We put a new mattress topper on our bed yesterday. Our old one was falling to bits. This new one has ridges in it - like " the ribbed sea sand. "  I don't suppose it's really going to do anything wonderful for our poor, old, battered spines and hips but it will disguise- as the old one did- just how cheap and saggy the mattress is.

"Ribbed sea sand". I love that image. It's one of Wordsworth's nifty, little contributions to The Ancient Mariner. Wordsworth and Coleridge are one of the great, artistic partnerships- like Lennon and McCartney- with Dorthy W off to the side in the George Harrison role.

The romantic era made a big deal out of the single, isolated, artistic genius, standing- like Byron's Manfred- on an alpine  crag above the world.  Actually it was never really like that. Art is social. Even lonely, romantic artists have patrons, teachers, wives, friends, disciples, assistants, rivals.  The coming together of Coleridge and the two Wordsworths produced better work than any of them managed after the group broke up. So who was Ringo, then? Maybe de Quincey was Ringo.
 
The best art of the present age is collaborative. I'm talking about TV now- which is even more collaborative than cinema.  Take the Wire, for instance. It's the 21st century equivalent of Middlemarch or War and Peace- and yet it doesn't have a single author- or auteur. Hundreds of very talented people- writers, directors, actors, technicians- have collaborated on it, subsuming their individual quirks in a common vision. You'd think this way of working would produce something evened-out and anonymous, but it doesn't. The Wire has abundant character. But whose?

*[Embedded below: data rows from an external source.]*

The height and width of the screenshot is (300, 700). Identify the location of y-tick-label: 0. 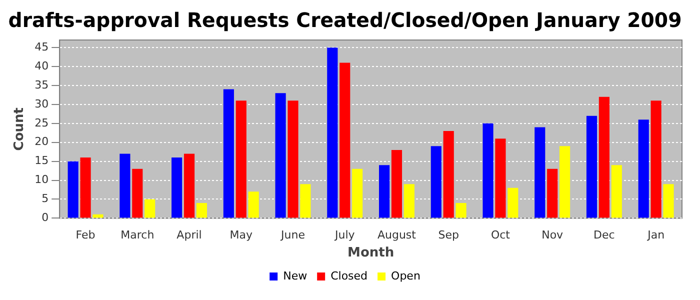
(46, 218).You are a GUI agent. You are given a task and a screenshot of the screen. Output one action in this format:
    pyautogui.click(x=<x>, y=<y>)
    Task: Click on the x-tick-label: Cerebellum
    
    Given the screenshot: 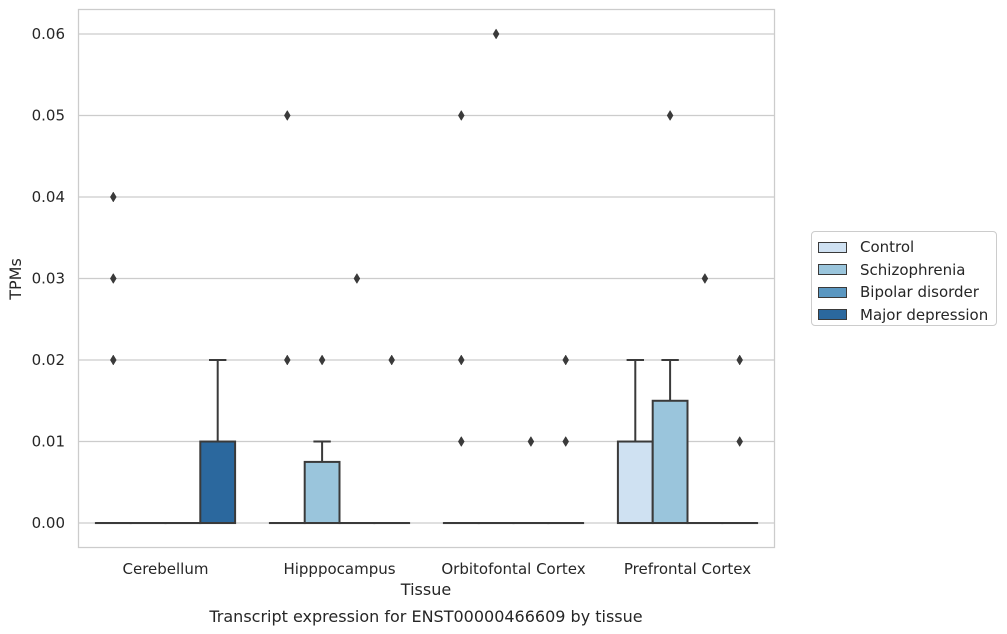 What is the action you would take?
    pyautogui.click(x=166, y=569)
    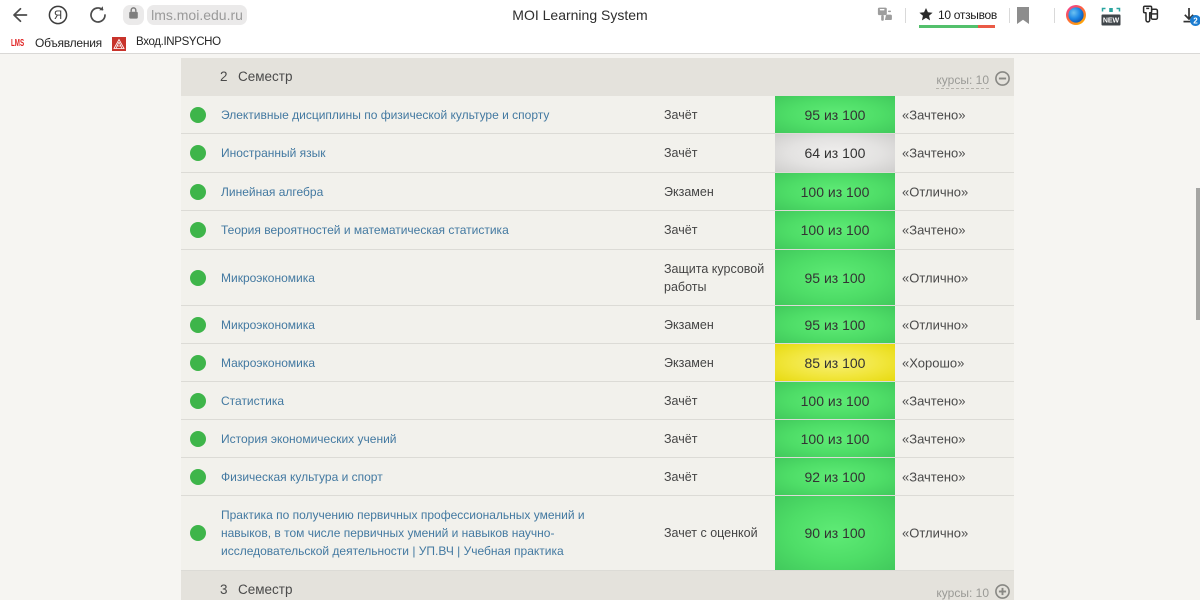 This screenshot has width=1200, height=600. Describe the element at coordinates (1112, 22) in the screenshot. I see `svg-text: NEW` at that location.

Maybe we're getting back to the way things were in the Middle Ages. Maybe the era of the solitary genius is over. The medieval cathedrals are the most awesome art works ever created,  but- as Orson Welles points out in F for Fake- they're unattributable- the creation of many, many people and nobody in particular.  

Ailz has gone off to hit the sales with Ruth, so I have most of my lucky day to myself. I intend to spend it doing a righteous amount of housework. We'll see.